• Task to carry out:
Copy out the entries that follow. Leave none out.

(Data items)
● ● ● ●

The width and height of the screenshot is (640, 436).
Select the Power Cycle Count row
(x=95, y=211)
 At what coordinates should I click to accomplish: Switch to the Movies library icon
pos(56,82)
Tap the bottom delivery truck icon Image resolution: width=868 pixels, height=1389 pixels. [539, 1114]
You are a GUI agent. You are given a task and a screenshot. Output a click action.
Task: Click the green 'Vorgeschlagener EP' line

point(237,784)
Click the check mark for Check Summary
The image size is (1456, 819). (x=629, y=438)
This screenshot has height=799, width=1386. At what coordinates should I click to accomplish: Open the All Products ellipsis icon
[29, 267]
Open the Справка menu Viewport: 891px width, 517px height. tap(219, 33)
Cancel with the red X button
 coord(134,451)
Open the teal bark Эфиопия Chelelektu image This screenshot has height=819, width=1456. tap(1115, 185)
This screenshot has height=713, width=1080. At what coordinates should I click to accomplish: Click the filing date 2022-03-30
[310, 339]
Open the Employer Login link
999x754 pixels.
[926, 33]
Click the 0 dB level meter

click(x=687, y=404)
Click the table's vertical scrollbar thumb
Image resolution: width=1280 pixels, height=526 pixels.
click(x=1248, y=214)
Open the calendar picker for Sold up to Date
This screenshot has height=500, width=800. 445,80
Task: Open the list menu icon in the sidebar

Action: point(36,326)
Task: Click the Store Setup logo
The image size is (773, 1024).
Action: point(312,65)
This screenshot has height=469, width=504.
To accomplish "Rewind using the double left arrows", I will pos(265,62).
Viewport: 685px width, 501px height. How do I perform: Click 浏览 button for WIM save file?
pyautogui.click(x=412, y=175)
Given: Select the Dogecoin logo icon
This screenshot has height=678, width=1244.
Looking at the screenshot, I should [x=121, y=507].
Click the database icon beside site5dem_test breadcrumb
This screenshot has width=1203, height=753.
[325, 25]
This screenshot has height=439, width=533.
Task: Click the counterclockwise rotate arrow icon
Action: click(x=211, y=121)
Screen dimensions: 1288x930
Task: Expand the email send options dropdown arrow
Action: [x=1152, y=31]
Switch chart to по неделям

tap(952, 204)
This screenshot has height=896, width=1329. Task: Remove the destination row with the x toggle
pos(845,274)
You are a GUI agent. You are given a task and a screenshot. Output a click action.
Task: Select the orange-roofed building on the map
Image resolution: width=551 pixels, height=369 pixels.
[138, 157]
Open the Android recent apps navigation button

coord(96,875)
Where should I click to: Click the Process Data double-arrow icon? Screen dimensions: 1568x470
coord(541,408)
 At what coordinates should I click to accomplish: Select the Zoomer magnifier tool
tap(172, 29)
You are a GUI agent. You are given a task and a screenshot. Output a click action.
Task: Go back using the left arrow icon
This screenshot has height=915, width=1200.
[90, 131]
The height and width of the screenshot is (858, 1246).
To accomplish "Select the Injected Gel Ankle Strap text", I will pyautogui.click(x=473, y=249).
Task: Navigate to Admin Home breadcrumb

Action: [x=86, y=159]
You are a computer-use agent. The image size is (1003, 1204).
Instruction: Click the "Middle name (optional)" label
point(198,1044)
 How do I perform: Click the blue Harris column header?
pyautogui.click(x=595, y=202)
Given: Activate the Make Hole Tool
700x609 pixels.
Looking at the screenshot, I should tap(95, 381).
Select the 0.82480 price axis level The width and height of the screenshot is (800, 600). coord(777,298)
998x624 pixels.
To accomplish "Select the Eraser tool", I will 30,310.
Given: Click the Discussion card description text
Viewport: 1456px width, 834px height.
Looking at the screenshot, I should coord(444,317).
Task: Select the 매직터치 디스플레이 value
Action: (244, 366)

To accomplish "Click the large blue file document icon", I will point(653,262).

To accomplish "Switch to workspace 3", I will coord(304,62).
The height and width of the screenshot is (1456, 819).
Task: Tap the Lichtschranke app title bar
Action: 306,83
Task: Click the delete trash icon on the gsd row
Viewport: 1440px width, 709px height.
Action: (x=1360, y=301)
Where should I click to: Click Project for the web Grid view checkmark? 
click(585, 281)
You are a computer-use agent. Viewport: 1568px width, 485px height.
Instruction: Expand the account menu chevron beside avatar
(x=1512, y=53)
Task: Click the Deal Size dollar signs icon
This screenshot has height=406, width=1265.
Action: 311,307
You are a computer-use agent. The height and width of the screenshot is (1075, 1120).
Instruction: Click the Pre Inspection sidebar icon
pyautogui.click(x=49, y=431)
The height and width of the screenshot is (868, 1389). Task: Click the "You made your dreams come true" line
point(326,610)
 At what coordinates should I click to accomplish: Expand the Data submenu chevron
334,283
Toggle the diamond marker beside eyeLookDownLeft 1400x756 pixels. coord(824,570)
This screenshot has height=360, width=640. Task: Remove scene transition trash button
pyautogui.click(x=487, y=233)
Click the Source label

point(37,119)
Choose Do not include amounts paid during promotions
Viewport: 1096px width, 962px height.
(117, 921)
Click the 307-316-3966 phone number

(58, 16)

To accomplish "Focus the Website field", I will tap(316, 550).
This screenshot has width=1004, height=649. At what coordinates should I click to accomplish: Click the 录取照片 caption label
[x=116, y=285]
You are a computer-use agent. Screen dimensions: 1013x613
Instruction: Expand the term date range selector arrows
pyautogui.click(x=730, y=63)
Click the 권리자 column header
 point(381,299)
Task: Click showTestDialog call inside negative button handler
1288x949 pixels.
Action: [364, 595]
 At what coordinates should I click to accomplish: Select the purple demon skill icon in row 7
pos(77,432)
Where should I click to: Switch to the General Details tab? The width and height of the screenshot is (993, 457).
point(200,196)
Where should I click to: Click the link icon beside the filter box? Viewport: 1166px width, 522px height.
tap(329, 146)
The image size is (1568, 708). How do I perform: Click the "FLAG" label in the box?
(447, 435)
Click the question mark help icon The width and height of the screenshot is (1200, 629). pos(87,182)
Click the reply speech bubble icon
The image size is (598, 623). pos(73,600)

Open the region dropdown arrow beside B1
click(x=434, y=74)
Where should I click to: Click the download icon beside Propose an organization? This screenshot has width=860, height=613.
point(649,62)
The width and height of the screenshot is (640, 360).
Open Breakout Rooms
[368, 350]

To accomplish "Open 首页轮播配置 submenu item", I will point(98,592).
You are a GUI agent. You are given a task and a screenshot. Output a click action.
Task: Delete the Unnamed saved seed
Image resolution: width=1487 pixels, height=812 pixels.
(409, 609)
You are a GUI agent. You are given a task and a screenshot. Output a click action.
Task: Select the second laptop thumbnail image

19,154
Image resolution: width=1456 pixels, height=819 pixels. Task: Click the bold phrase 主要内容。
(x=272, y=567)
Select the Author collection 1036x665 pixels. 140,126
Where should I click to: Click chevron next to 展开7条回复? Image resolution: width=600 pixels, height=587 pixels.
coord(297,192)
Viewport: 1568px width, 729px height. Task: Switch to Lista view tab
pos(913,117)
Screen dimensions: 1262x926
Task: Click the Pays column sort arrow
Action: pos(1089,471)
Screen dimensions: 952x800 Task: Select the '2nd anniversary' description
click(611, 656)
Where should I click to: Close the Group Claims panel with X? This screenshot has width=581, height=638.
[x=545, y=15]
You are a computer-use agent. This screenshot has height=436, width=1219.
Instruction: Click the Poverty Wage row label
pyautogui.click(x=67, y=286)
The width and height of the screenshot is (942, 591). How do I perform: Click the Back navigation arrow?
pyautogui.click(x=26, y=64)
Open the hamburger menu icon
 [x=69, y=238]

● ● ● ●

• Exercise solution:
The width and height of the screenshot is (640, 436).
Select the Power Cycle Count row
(x=95, y=211)
 At what coordinates should I click to accomplish: Switch to the Movies library icon
pos(56,82)
Tap the bottom delivery truck icon Image resolution: width=868 pixels, height=1389 pixels. [539, 1114]
You are a GUI agent. You are given a task and a screenshot. Output a click action.
Task: Click the green 'Vorgeschlagener EP' line

point(237,784)
Click the check mark for Check Summary
The image size is (1456, 819). (x=629, y=438)
This screenshot has height=799, width=1386. At what coordinates should I click to accomplish: Open the All Products ellipsis icon
[29, 267]
Open the Справка menu Viewport: 891px width, 517px height. tap(219, 33)
Cancel with the red X button
 coord(134,451)
Open the teal bark Эфиопия Chelelektu image This screenshot has height=819, width=1456. tap(1115, 185)
This screenshot has height=713, width=1080. At what coordinates should I click to accomplish: Click the filing date 2022-03-30
[310, 339]
Open the Employer Login link
999x754 pixels.
[926, 33]
Click the 0 dB level meter

click(x=687, y=404)
Click the table's vertical scrollbar thumb
Image resolution: width=1280 pixels, height=526 pixels.
click(x=1248, y=214)
Open the calendar picker for Sold up to Date
This screenshot has height=500, width=800. 445,80
Task: Open the list menu icon in the sidebar

Action: point(36,326)
Task: Click the Store Setup logo
The image size is (773, 1024).
Action: point(312,65)
This screenshot has height=469, width=504.
To accomplish "Rewind using the double left arrows", I will pos(265,62).
Viewport: 685px width, 501px height. How do I perform: Click 浏览 button for WIM save file?
pyautogui.click(x=412, y=175)
Given: Select the Dogecoin logo icon
This screenshot has height=678, width=1244.
Looking at the screenshot, I should [x=121, y=507].
Click the database icon beside site5dem_test breadcrumb
This screenshot has width=1203, height=753.
[325, 25]
This screenshot has height=439, width=533.
Task: Click the counterclockwise rotate arrow icon
Action: click(x=211, y=121)
Screen dimensions: 1288x930
Task: Expand the email send options dropdown arrow
Action: [x=1152, y=31]
Switch chart to по неделям

tap(952, 204)
This screenshot has height=896, width=1329. Task: Remove the destination row with the x toggle
pos(845,274)
You are a GUI agent. You are given a task and a screenshot. Output a click action.
Task: Select the orange-roofed building on the map
Image resolution: width=551 pixels, height=369 pixels.
[138, 157]
Open the Android recent apps navigation button

coord(96,875)
Where should I click to: Click the Process Data double-arrow icon? Screen dimensions: 1568x470
coord(541,408)
 At what coordinates should I click to accomplish: Select the Zoomer magnifier tool
tap(172, 29)
You are a GUI agent. You are given a task and a screenshot. Output a click action.
Task: Go back using the left arrow icon
This screenshot has height=915, width=1200.
[90, 131]
The height and width of the screenshot is (858, 1246).
To accomplish "Select the Injected Gel Ankle Strap text", I will pyautogui.click(x=473, y=249).
Task: Navigate to Admin Home breadcrumb

Action: [x=86, y=159]
You are a computer-use agent. The image size is (1003, 1204).
Instruction: Click the "Middle name (optional)" label
point(198,1044)
 How do I perform: Click the blue Harris column header?
pyautogui.click(x=595, y=202)
Given: Activate the Make Hole Tool
700x609 pixels.
Looking at the screenshot, I should tap(95, 381).
Select the 0.82480 price axis level The width and height of the screenshot is (800, 600). coord(777,298)
998x624 pixels.
To accomplish "Select the Eraser tool", I will 30,310.
Given: Click the Discussion card description text
Viewport: 1456px width, 834px height.
Looking at the screenshot, I should coord(444,317).
Task: Select the 매직터치 디스플레이 value
Action: (244, 366)

To accomplish "Click the large blue file document icon", I will point(653,262).

To accomplish "Switch to workspace 3", I will coord(304,62).
The height and width of the screenshot is (1456, 819).
Task: Tap the Lichtschranke app title bar
Action: 306,83
Task: Click the delete trash icon on the gsd row
Viewport: 1440px width, 709px height.
Action: (x=1360, y=301)
Where should I click to: Click Project for the web Grid view checkmark? 
click(585, 281)
You are a computer-use agent. Viewport: 1568px width, 485px height.
Instruction: Expand the account menu chevron beside avatar
(x=1512, y=53)
Task: Click the Deal Size dollar signs icon
This screenshot has height=406, width=1265.
Action: 311,307
You are a computer-use agent. The height and width of the screenshot is (1075, 1120).
Instruction: Click the Pre Inspection sidebar icon
pyautogui.click(x=49, y=431)
The height and width of the screenshot is (868, 1389). Task: Click the "You made your dreams come true" line
point(326,610)
 At what coordinates should I click to accomplish: Expand the Data submenu chevron
334,283
Toggle the diamond marker beside eyeLookDownLeft 1400x756 pixels. coord(824,570)
This screenshot has height=360, width=640. Task: Remove scene transition trash button
pyautogui.click(x=487, y=233)
Click the Source label

point(37,119)
Choose Do not include amounts paid during promotions
Viewport: 1096px width, 962px height.
(117, 921)
Click the 307-316-3966 phone number

(58, 16)

To accomplish "Focus the Website field", I will tap(316, 550).
This screenshot has width=1004, height=649. At what coordinates should I click to accomplish: Click the 录取照片 caption label
[x=116, y=285]
You are a computer-use agent. Screen dimensions: 1013x613
Instruction: Expand the term date range selector arrows
pyautogui.click(x=730, y=63)
Click the 권리자 column header
 point(381,299)
Task: Click showTestDialog call inside negative button handler
1288x949 pixels.
Action: [364, 595]
 At what coordinates should I click to accomplish: Select the purple demon skill icon in row 7
pos(77,432)
Where should I click to: Switch to the General Details tab? The width and height of the screenshot is (993, 457).
point(200,196)
Where should I click to: Click the link icon beside the filter box? Viewport: 1166px width, 522px height.
tap(329, 146)
The image size is (1568, 708). How do I perform: Click the "FLAG" label in the box?
(447, 435)
Click the question mark help icon The width and height of the screenshot is (1200, 629). pos(87,182)
Click the reply speech bubble icon
The image size is (598, 623). pos(73,600)

Open the region dropdown arrow beside B1
click(x=434, y=74)
Where should I click to: Click the download icon beside Propose an organization? This screenshot has width=860, height=613.
point(649,62)
The width and height of the screenshot is (640, 360).
Open Breakout Rooms
[368, 350]

To accomplish "Open 首页轮播配置 submenu item", I will point(98,592).
You are a GUI agent. You are given a task and a screenshot. Output a click action.
Task: Delete the Unnamed saved seed
Image resolution: width=1487 pixels, height=812 pixels.
(409, 609)
You are a GUI agent. You are given a task and a screenshot. Output a click action.
Task: Select the second laptop thumbnail image

19,154
Image resolution: width=1456 pixels, height=819 pixels. Task: Click the bold phrase 主要内容。
(x=272, y=567)
Select the Author collection 1036x665 pixels. 140,126
Where should I click to: Click chevron next to 展开7条回复? Image resolution: width=600 pixels, height=587 pixels.
coord(297,192)
Viewport: 1568px width, 729px height. Task: Switch to Lista view tab
pos(913,117)
Screen dimensions: 1262x926
Task: Click the Pays column sort arrow
Action: pos(1089,471)
Screen dimensions: 952x800 Task: Select the '2nd anniversary' description
click(611, 656)
Where should I click to: Close the Group Claims panel with X? This screenshot has width=581, height=638.
[x=545, y=15]
You are a computer-use agent. This screenshot has height=436, width=1219.
Instruction: Click the Poverty Wage row label
pyautogui.click(x=67, y=286)
The width and height of the screenshot is (942, 591). How do I perform: Click the Back navigation arrow?
pyautogui.click(x=26, y=64)
Open the hamburger menu icon
 [x=69, y=238]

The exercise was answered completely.